Posted using Outdoor Hub Campfire


----------



## Bostonwhaler10

wedebrook said:


> In Ohio, I've been checked 3 times and surveyed twice, all in the same weekend at Burr Oak Lake. Other than that, I've been fishing (with a license) the waters of this state for 14 years and not been approached.
> 
> When I was stationed at Fort Leonard Wood, Missouri, I got checked on average probably once a week.

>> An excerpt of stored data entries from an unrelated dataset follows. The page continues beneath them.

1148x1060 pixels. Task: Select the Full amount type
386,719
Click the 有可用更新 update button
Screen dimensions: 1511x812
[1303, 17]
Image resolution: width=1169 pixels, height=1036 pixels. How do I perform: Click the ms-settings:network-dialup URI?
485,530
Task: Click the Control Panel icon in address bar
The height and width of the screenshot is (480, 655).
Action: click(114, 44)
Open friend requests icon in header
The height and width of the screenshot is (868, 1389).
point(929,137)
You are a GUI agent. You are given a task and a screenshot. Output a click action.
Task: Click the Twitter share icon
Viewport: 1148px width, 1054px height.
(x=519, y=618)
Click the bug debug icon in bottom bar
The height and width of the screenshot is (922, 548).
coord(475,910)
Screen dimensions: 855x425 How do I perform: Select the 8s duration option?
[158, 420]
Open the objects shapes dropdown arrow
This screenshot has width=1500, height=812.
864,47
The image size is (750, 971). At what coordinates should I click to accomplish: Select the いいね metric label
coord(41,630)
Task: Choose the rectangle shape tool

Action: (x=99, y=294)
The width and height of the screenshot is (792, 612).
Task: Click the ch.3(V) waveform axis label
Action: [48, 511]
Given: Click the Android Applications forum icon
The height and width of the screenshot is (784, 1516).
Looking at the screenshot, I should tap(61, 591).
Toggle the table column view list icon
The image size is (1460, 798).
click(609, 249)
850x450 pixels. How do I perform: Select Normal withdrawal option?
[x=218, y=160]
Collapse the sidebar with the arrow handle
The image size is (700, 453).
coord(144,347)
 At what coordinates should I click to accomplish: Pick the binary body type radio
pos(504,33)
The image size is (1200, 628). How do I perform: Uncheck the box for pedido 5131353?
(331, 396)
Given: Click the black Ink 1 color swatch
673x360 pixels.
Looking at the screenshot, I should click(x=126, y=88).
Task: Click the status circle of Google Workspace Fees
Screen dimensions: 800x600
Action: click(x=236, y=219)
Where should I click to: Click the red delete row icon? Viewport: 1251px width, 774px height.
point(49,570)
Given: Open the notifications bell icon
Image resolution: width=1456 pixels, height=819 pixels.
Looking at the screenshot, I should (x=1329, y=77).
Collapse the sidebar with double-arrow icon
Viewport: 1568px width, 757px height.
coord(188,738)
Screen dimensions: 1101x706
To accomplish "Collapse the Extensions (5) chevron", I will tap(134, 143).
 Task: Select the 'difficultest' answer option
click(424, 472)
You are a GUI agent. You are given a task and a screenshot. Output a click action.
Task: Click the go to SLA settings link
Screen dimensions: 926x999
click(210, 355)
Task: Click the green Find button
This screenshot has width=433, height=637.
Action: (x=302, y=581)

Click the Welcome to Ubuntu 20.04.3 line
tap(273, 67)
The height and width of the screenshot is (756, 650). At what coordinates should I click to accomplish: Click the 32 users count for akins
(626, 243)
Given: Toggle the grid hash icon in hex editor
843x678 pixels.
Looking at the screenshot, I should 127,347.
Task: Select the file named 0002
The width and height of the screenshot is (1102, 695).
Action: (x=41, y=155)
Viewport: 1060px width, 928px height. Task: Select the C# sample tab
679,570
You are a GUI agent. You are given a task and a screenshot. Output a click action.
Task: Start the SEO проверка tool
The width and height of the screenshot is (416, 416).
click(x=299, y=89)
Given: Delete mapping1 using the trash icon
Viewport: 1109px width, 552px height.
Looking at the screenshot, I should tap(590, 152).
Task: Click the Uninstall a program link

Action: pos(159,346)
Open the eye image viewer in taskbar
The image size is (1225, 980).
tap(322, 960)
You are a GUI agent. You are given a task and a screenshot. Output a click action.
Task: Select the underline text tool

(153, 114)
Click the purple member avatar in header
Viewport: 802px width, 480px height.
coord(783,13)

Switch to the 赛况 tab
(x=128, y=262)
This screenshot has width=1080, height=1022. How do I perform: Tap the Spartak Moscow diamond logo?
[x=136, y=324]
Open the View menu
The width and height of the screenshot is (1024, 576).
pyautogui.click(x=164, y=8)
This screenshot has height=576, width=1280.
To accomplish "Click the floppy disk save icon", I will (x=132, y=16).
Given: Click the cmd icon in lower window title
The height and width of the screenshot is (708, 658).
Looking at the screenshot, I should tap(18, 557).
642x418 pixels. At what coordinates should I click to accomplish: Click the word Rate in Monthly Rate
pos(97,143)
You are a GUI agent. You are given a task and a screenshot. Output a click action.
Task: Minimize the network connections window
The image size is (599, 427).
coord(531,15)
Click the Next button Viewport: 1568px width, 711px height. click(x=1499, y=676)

Never been checked in my life

Best In the World


----------



## Lowell H Turner

Get along with them very well now. However, "once upon a dark and snowy night" a long long time ago, at a reservoir very near me, did have a rookie catch me red handed putting "C" trees in front of the Handicapped Fishing Platform not exactly with "official' permission. This kind hearted "newbee' actually OFFERED to shine his spotlight to assist me! Thanked him for his kind offer, but did let him help to push off the rather heavily laden "Christmas tree bomber off the rocks and he waited until I had safely "splashed" the last 12 of the 36 that hit bottom that night. Again thanked him, loaded the boat upon my flatbed and sweated bullets as he followed me out of the Park. The next time I bumped into the Head Ranger he in NO "uncertain" terms let me know that NEXT time I would have breakfast in jail...spoiled sport! He and I did not see "eye to eye" on my "hobby"...


----------



## Eriesteamer

co-angler said:


> After just reading Dandrews latest submission, it got me thinking about something that often gets me to wondering......
> Do I not see these officers out of luck?
> I'm not just talking of late either....
> I'm 46 y/o. I have bought a fishing license every year that I have been required when I needed them (I took an extended hiatus). I have encountered an officer that wanted to see my license exactly 2 times. The first time back in the early 80's on Norris Lake, then a few years ago in Indiana on the Ohio River. Both times I was legal.
> I have fished in several states but of course, I fished most often in southern Ohio.
> I have never seen an officer and I fish Monday through Sunday, all hours of the day and night, many times in very popular stretches of all three main rivers around here.....
> Don't get me wrong now, I'm not complaining. I would rather spend those precious moments fishing rather than playing nice with an officer of ANY kind!
> So is it luck or do others experience the same results?
> 
> BTW - I am in no way encouraging anyone to not get an Ohio Fishing License. As a matter of fact, I endorse the practice as the monies gathered for hunting and fishing licenses go towards the very thing I love and wish to preserve.
> 
> Anyone care to chime in......I'm all ears.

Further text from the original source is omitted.